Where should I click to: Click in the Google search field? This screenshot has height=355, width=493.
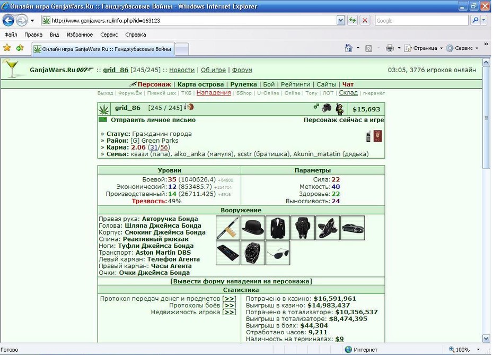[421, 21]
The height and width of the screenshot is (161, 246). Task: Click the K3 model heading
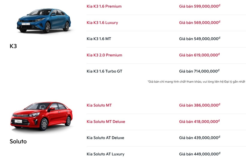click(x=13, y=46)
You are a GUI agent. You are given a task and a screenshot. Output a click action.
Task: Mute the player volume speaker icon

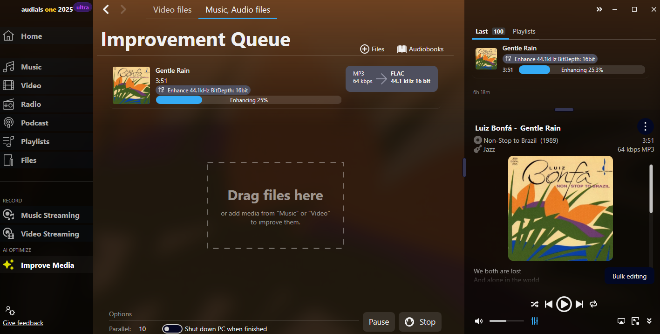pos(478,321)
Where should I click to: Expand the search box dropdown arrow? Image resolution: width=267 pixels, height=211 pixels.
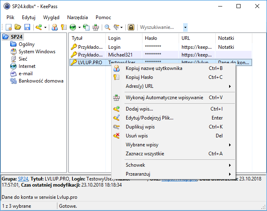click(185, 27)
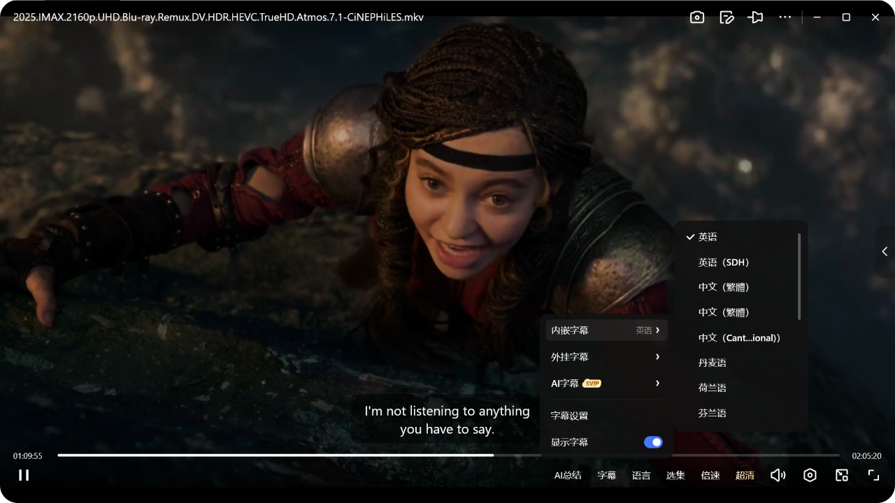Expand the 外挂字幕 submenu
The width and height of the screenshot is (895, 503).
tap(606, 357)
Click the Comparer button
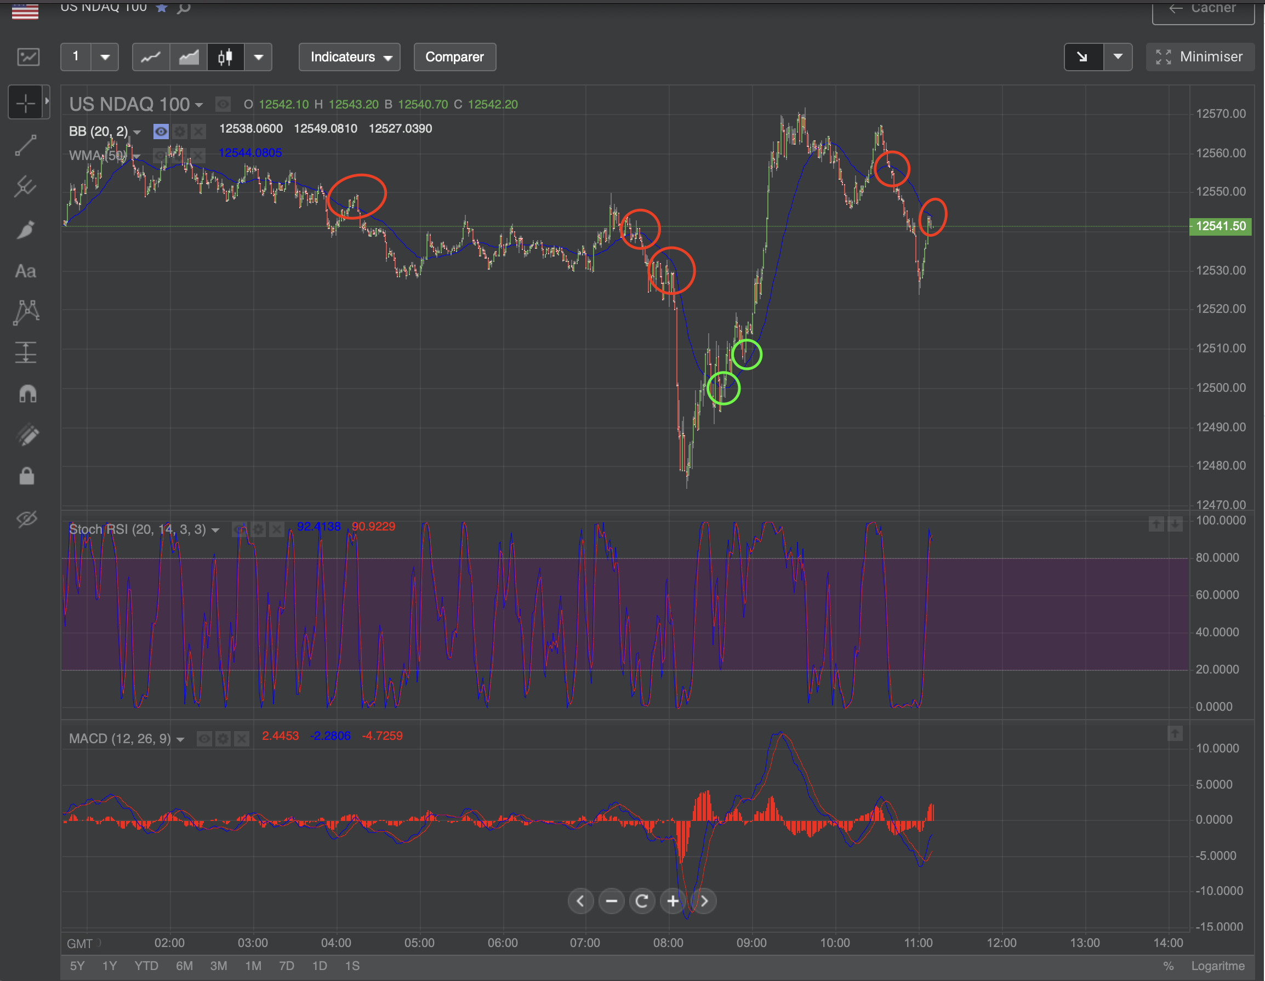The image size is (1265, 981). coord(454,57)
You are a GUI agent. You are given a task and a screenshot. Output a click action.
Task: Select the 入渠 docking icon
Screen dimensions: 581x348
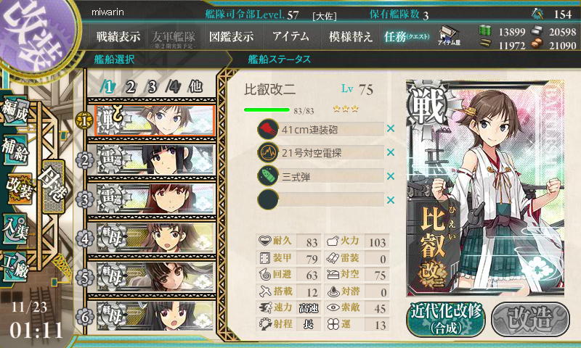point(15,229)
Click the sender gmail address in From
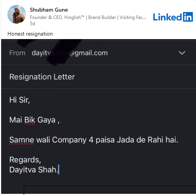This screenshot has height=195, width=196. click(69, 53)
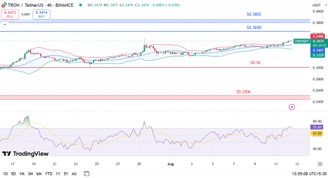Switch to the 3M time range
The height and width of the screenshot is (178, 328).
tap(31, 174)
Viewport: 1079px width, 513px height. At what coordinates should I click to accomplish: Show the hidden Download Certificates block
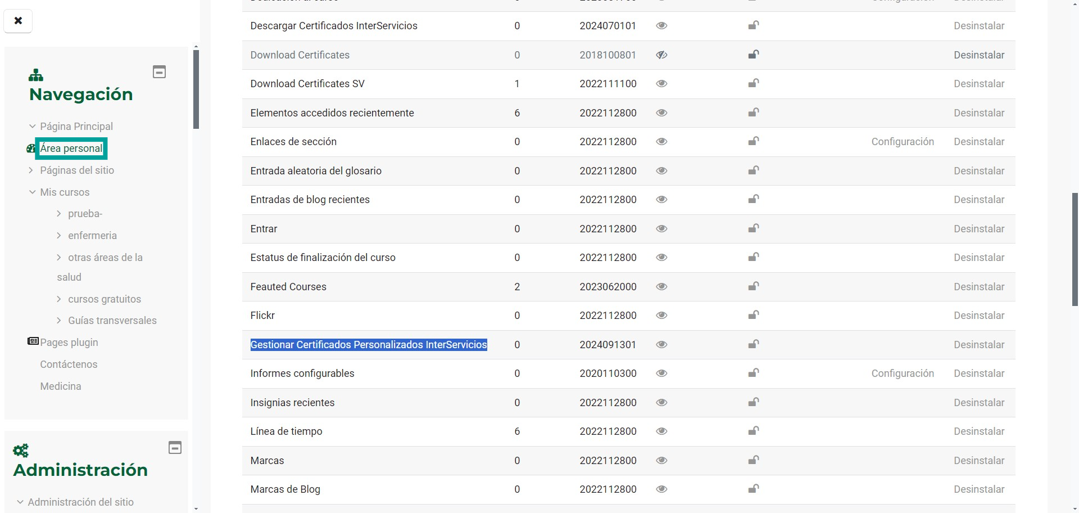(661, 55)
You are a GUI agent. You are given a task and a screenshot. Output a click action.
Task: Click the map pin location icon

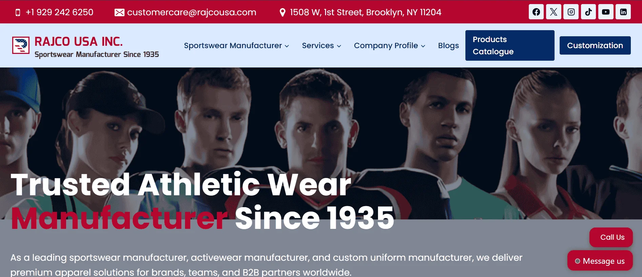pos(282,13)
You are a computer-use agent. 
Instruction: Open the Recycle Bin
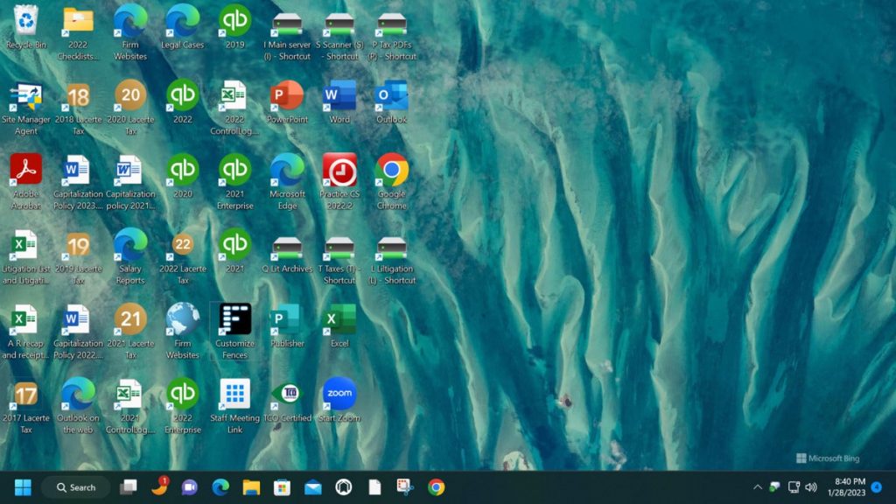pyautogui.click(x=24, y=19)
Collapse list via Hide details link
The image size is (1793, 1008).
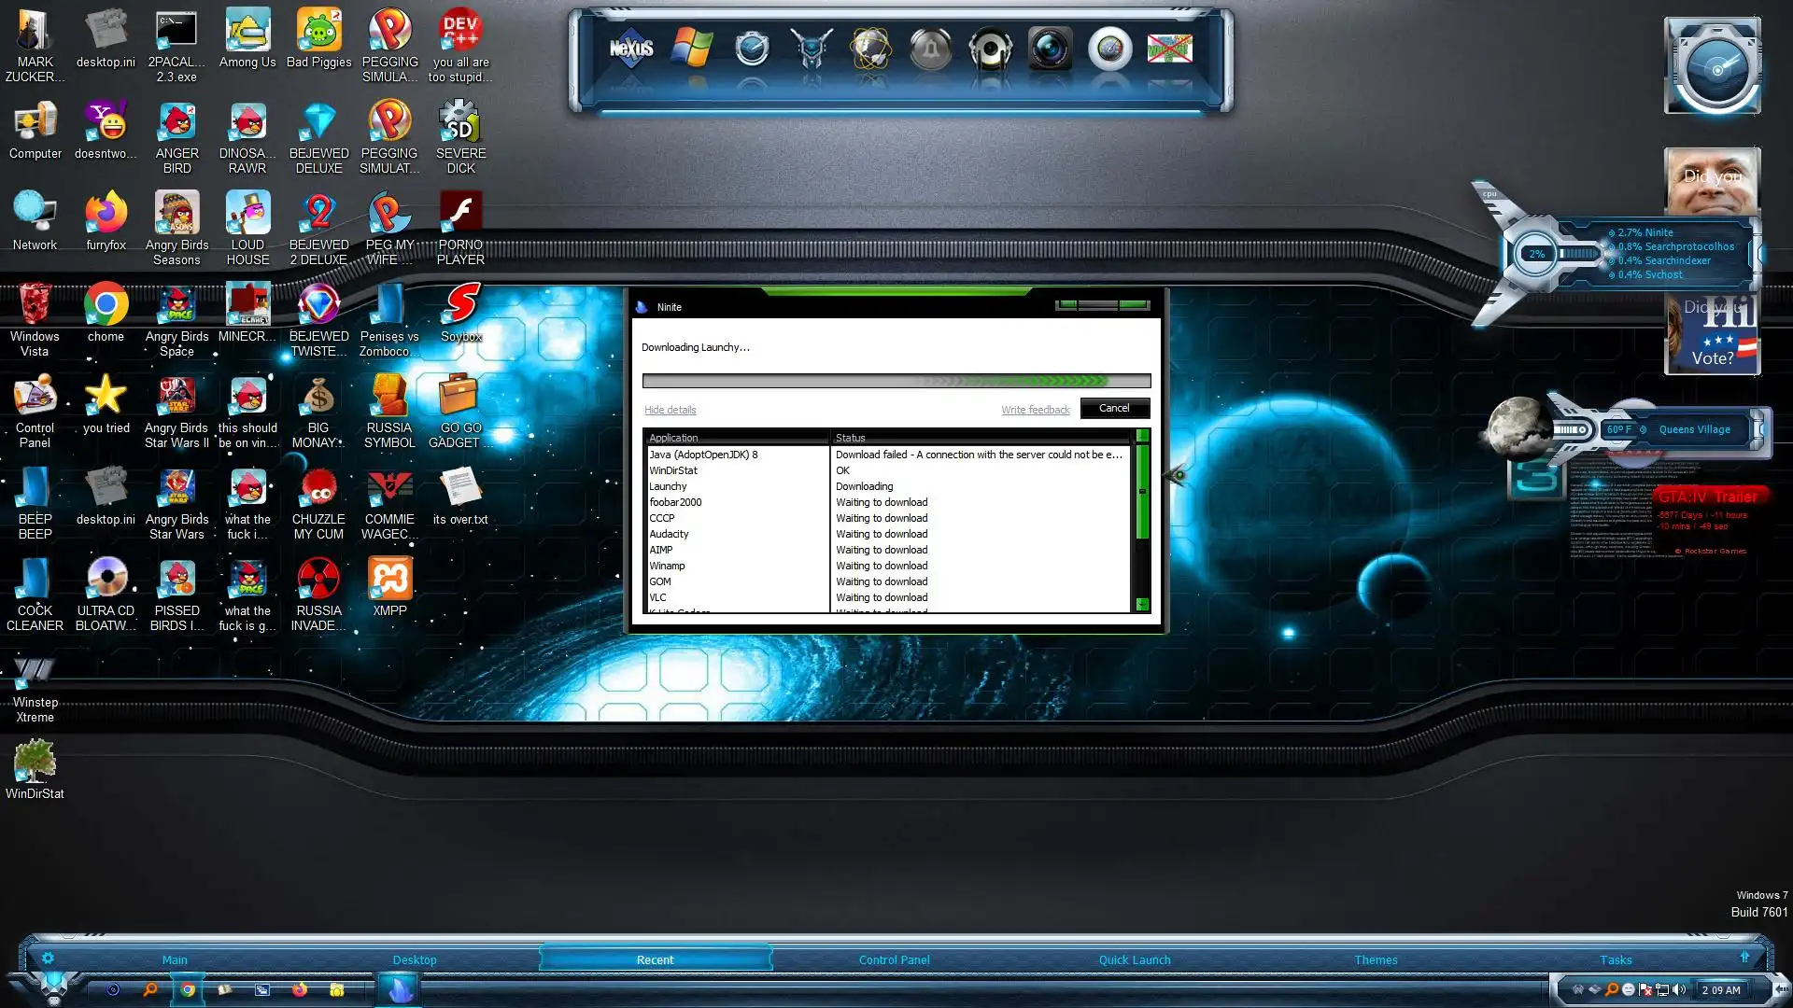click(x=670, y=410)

■ **INSTRUCTIONS FOR THE TASK**:
Please render all the entries above as a numbered list of their lines, skipping blank lines and leaving out the pictures.

■ **EXERCISE RESPONSE**:
1. Where should I click to: Click in the Google search field? This screenshot has height=355, width=493.
2. [421, 21]
3. The height and width of the screenshot is (161, 246). Task: Click the K3 model heading
4. click(x=13, y=46)
5. You are a GUI agent. You are given a task and a screenshot. Output a click action.
6. Task: Mute the player volume speaker icon
7. pos(478,321)
8. Where should I click to: Expand the search box dropdown arrow? Image resolution: width=267 pixels, height=211 pixels.
9. click(185, 27)
10. Expand the 外挂字幕 submenu
11. The width and height of the screenshot is (895, 503).
12. tap(606, 357)
13. Click the Comparer button
14. The image size is (1265, 981). coord(454,57)
15. You are a GUI agent. You are given a task and a screenshot. Output a click action.
16. Task: Select the 入渠 docking icon
17. Screen dimensions: 581x348
18. point(15,229)
19. Click the sender gmail address in From
20. This screenshot has height=195, width=196. click(69, 53)
21. Switch to the 3M time range
22. The height and width of the screenshot is (178, 328).
23. tap(31, 174)
24. Viewport: 1079px width, 513px height. At what coordinates should I click to accomplish: Show the hidden Download Certificates block
25. (661, 55)
26. You are a GUI agent. You are given a task and a screenshot. Output a click action.
27. Task: Click the map pin location icon
28. pos(282,13)
29. You are a computer-use agent. 
30. Instruction: Open the Recycle Bin
31. pyautogui.click(x=24, y=19)
32. Collapse list via Hide details link
33. The image size is (1793, 1008).
34. click(x=670, y=410)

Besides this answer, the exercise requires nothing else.